[Opening Supplied material section]
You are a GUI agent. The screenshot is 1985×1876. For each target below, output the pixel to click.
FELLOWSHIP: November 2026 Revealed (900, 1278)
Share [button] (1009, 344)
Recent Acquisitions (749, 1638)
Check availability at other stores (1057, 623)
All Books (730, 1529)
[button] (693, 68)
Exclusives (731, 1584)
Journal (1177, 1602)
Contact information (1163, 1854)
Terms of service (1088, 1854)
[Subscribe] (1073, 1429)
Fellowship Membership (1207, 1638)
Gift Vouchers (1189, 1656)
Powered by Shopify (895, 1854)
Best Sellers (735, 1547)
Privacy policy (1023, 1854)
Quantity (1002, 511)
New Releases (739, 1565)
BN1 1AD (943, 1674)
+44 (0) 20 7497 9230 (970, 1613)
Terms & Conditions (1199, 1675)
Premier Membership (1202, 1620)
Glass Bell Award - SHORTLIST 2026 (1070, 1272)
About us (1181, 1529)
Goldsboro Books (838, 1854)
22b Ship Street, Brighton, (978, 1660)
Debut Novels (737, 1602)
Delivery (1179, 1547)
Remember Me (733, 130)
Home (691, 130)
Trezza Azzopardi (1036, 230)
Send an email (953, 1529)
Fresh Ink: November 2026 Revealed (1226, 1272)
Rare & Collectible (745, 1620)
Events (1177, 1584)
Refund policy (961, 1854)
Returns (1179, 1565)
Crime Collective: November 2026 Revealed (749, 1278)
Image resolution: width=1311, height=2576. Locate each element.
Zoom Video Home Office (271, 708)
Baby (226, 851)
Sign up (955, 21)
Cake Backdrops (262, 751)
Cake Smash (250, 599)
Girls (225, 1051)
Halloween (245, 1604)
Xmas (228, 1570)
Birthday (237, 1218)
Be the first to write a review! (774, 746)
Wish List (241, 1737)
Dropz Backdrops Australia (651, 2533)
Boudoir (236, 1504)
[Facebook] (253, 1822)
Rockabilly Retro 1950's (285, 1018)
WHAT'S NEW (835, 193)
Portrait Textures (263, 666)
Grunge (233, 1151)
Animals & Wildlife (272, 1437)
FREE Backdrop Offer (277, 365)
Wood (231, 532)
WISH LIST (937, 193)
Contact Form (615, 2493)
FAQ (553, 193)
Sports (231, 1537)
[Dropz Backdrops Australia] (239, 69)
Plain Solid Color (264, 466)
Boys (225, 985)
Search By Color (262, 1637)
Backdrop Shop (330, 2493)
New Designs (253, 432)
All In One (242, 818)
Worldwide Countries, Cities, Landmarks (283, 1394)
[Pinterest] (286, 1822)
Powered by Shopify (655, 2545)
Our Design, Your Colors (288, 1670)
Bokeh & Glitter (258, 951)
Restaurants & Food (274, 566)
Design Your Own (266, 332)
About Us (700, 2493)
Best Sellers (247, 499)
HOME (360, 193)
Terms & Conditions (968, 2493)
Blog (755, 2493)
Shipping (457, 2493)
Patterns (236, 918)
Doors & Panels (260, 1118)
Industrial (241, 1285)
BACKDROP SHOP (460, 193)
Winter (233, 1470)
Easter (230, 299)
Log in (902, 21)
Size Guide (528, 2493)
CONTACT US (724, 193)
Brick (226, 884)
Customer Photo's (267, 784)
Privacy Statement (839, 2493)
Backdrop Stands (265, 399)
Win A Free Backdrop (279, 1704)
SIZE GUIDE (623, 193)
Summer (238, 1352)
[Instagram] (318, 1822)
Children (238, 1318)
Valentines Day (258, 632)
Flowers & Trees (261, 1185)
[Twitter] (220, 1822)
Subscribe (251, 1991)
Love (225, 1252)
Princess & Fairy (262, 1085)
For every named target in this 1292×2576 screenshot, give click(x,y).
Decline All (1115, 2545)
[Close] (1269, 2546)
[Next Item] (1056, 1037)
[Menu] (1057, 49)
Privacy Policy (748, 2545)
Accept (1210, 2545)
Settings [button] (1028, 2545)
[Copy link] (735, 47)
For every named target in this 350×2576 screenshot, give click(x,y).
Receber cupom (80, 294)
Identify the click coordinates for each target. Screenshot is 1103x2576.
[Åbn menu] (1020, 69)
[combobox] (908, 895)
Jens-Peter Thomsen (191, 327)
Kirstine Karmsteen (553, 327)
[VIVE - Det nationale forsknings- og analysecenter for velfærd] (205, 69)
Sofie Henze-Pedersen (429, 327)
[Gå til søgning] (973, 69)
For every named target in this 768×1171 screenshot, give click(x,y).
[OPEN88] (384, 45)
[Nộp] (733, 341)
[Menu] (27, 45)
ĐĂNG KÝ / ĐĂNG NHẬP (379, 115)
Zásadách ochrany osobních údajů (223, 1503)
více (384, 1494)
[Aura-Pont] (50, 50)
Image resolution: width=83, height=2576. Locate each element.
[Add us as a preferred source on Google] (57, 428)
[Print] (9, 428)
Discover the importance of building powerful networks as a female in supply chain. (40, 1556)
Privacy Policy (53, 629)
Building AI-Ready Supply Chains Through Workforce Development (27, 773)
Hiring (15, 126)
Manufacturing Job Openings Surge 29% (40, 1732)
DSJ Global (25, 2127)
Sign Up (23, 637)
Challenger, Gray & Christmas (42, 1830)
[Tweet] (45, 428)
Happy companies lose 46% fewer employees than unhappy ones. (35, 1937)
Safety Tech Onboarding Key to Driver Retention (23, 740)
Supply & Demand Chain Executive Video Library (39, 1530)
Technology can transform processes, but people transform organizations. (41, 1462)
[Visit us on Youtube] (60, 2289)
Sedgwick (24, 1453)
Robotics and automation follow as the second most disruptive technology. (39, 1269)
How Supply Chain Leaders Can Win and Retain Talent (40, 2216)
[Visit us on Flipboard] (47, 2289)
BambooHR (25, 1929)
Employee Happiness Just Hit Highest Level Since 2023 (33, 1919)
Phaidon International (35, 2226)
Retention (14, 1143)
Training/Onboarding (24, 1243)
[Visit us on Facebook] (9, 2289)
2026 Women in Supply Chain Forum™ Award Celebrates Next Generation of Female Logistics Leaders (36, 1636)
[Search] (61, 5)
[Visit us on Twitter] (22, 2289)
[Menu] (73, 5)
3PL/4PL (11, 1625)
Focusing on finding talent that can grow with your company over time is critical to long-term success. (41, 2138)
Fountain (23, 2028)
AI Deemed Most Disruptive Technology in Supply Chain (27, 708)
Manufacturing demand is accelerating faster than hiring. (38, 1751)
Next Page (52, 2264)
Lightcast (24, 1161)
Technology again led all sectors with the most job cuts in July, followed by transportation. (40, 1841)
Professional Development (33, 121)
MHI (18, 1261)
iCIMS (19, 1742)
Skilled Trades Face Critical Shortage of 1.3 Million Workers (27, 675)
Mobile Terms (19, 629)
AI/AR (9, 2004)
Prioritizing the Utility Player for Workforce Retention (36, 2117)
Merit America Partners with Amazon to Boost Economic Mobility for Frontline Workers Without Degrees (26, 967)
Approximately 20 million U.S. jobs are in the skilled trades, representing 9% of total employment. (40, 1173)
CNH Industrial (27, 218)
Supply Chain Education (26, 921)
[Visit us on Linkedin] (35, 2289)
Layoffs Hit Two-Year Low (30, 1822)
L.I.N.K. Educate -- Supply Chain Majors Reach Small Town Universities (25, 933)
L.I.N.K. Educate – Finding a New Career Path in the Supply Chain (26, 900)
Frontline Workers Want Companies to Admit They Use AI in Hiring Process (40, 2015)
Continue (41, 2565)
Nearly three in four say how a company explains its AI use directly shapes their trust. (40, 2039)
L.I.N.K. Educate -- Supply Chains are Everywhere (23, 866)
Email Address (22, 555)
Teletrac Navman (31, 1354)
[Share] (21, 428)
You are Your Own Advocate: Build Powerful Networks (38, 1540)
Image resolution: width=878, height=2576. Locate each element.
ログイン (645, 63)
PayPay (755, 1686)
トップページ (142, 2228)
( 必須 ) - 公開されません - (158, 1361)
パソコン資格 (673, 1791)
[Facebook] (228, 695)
[Closing Supplied material section]
*What you need to do*
Only the lines from the beginning of the data above through the line containing "Premier Membership (1202, 1620)" should be repeated, exactly as they appear.

*Answer to the exercise*
You are a GUI agent. The screenshot is 1985×1876. For each target below, output the pixel to click.
FELLOWSHIP: November 2026 Revealed (900, 1278)
Share [button] (1009, 344)
Recent Acquisitions (749, 1638)
Check availability at other stores (1057, 623)
All Books (730, 1529)
[button] (693, 68)
Exclusives (731, 1584)
Journal (1177, 1602)
Contact information (1163, 1854)
Terms of service (1088, 1854)
[Subscribe] (1073, 1429)
Fellowship Membership (1207, 1638)
Gift Vouchers (1189, 1656)
Powered by Shopify (895, 1854)
Best Sellers (735, 1547)
Privacy policy (1023, 1854)
Quantity (1002, 511)
New Releases (739, 1565)
BN1 1AD (943, 1674)
+44 (0) 20 7497 9230 (970, 1613)
Terms & Conditions (1199, 1675)
Premier Membership (1202, 1620)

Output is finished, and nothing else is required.